Willy Wilson
she/her
Willy Wilson is an artist who uses photography as both a foundation and a material, transforming her own images into layered, dimensional works. She experiments with materiality, printing on unexpected surfaces—fashion fabrics, aluminum foil, used teabags, and found book pages—to merge industrial imagery with traditionally domestic or decorative materials. Her work questions the boundaries between art and craft, permanence and decay, and how labor is valued and gendered.
For over 30 years, Willy has photographed demolitions, drawn to the way buildings break down and return to something more organic. The exposed interiors of these structures, like the viscera of something once alive, reveal layers of history and transformation. In her work, she brings these images into dialogue with materials traditionally associated with women’s labor—sewing, craft, and domestic work—creating a space where these seemingly opposing worlds intersect.

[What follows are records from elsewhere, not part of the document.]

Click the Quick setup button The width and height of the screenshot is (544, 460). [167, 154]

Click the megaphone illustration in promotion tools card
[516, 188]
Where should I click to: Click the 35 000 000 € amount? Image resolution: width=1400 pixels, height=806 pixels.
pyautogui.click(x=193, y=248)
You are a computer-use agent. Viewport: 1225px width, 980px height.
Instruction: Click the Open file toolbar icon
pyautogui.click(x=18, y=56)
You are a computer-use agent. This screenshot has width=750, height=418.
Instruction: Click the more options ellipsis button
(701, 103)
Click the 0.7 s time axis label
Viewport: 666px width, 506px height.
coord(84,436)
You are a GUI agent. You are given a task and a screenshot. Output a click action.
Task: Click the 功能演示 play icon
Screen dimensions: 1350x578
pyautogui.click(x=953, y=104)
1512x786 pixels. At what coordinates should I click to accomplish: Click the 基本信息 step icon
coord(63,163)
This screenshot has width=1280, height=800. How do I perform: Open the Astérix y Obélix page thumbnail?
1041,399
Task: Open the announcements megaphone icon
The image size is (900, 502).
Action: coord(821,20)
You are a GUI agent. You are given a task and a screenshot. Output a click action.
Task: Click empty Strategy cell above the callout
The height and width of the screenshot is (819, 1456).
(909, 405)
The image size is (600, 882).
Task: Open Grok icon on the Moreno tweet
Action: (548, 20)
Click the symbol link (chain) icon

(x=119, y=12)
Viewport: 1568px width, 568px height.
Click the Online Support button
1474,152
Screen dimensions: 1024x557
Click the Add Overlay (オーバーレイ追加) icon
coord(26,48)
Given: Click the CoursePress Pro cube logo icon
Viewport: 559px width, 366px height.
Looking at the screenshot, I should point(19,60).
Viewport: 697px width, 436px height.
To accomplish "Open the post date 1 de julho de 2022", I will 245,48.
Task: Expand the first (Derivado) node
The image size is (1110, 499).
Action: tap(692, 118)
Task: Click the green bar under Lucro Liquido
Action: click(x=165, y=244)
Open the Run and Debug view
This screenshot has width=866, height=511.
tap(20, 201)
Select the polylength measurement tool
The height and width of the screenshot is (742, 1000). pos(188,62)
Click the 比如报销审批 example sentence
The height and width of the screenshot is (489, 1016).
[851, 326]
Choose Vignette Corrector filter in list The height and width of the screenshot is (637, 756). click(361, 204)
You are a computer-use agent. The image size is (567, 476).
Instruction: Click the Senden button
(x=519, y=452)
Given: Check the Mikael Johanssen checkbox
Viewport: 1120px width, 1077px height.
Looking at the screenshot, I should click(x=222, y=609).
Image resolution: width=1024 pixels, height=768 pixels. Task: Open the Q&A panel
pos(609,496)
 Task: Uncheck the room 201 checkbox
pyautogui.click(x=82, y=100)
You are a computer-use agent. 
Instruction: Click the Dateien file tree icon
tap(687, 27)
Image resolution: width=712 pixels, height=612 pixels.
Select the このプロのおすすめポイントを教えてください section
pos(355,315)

Alongside her photographic work, Willy creates artist books that extend her exploration of visual storytelling. Initially drawn to collage journaling as a way to engage with imagery beyond the single frame, she began incorporating found books and papers into her practice. Using old books as both material and structure, she layers, prints, and alters their pages, merging their original forms with her own responses. The yellowed paper, typefaces, and physicality of these books provide a rich surface for experimentation—where images are treated less as illustration and more as raw material, like texture or color. These books become an ongoing dialogue between past and present, preservation and transformation.
With a background spanning photography, fashion, film, and design, Willy’s practice is rooted in experimentation and process. In 2023, she was named Photographer of the Year by the National Association of Portrait & Child Photographers, recognizing her ability to merge technical precision with artistic exploration.